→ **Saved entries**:
##############################
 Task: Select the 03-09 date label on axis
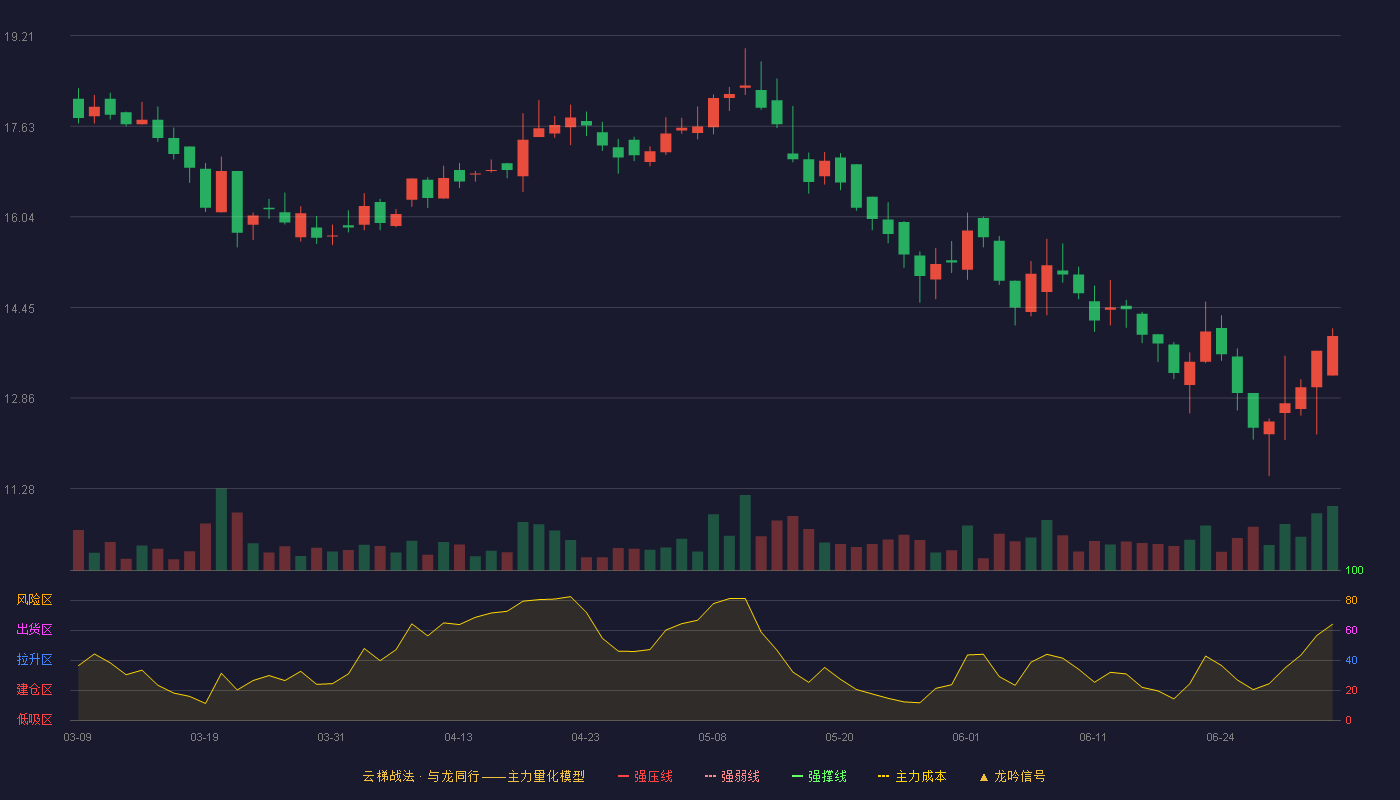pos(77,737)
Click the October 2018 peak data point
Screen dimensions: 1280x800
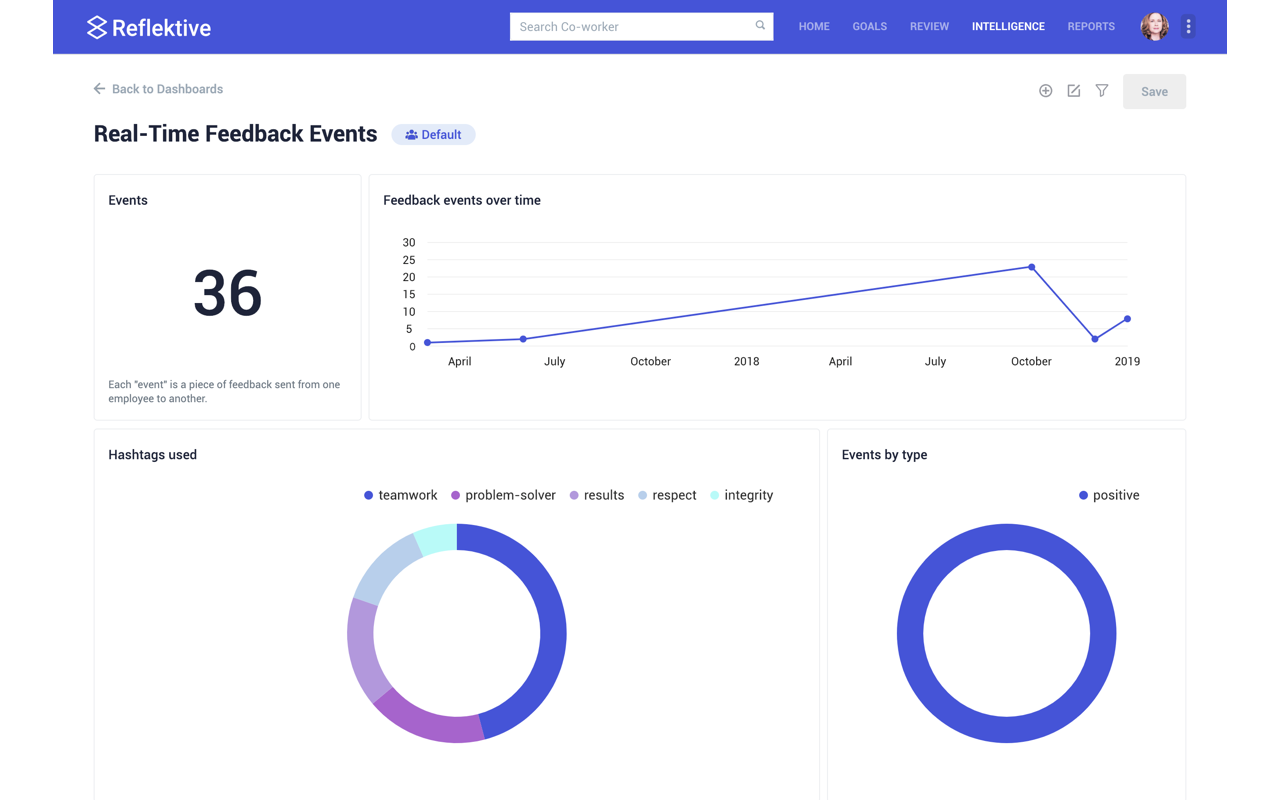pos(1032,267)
##############################
Set down the entries above exactly, and keep every picture out of your copy.

 Task: Select the 03-09 date label on axis
pos(77,737)
Click the October 2018 peak data point
Screen dimensions: 1280x800
pos(1032,267)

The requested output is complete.